Fadeeva, Elena Alekseevna

Fadeeva, Elena Alekseevna

 

Born Mar. 12 (25), 1914, in Moscow. Soviet Russian actress. People’s Artist of the USSR (1978).

Fadeeva graduated from the school of the Evg. Vakhtangov Theater in 1937 and made her debut at the Moscow Lenin Komsomol Theater in 1938. From 1941 to 1943 she performed at the front with an affiliate of the Vakhtangov Theater.

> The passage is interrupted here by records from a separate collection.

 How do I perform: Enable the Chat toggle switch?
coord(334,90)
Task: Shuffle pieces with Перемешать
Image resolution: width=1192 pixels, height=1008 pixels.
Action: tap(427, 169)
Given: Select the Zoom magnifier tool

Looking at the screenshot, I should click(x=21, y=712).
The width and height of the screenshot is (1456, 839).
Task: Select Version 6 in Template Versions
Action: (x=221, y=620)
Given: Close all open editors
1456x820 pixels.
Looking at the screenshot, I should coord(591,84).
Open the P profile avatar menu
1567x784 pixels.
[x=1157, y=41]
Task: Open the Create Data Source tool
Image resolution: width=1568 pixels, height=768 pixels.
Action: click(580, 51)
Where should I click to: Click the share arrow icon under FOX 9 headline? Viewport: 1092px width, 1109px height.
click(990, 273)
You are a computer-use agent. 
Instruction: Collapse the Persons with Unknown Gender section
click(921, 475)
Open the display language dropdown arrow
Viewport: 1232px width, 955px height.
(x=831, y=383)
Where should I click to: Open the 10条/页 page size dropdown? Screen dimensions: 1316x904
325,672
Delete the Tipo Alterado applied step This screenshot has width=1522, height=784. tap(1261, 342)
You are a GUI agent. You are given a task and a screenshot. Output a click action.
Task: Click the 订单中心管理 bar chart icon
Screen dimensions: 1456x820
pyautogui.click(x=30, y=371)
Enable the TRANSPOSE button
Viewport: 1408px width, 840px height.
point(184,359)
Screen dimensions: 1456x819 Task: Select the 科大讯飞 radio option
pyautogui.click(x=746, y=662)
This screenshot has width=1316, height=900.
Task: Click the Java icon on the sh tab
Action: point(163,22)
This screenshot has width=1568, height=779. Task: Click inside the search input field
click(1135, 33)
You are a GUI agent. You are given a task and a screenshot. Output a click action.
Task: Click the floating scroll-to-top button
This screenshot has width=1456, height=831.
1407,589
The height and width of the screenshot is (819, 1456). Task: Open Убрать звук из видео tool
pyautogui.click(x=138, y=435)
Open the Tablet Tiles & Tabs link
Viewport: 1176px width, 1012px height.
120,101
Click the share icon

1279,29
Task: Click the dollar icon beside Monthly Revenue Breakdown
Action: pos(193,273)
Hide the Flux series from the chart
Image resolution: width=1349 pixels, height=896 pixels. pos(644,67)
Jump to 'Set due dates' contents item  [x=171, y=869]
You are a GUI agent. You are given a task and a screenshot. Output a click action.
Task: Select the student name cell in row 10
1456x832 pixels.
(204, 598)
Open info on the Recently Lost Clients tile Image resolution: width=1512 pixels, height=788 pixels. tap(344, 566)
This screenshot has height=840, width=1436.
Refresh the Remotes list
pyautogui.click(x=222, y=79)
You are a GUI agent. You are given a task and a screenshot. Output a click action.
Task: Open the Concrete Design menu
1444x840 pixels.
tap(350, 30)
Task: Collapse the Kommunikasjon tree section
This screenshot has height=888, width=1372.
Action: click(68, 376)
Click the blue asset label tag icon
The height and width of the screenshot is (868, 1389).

An actress of wide range, Fadeeva has created vivid portrayals of lyric and profoundly dramatic, as well as satiric, characters. Her roles have included Verochka in Turgenev’s A Month in the Country, Bella in a stage version of Dickens’ Our Mutual Friend, Liusia Vedernikova in Arbuzov’s Years of Wandering, the title role in Shaw’s Saint Joan, and Shabunina in Lavrenev’s To Those Who Are at Seal She has also appeared as Liza Protasova in L. N. Tolstoy’s The Living Corpse, Roxanne in Rostand’s Cyrano de Bergerac, Baroness von Tretnow in an adaptation of Feuchtwanger’s Double, Double, Toil and Trouble, and Golu-beva in Shatrov’s My Hopes. In the films A Mother’s Heart and A Mother’s Fidelity she played the role of Mariia Aleksandrovna Ul’ianova.

Fadeeva was a deputy to the eighth and ninth convocations of the Supreme Soviet of the USSR. Fadeeva received the State Prize of the USSR in 1968 and the Lenin Komsomol Prize in 1978.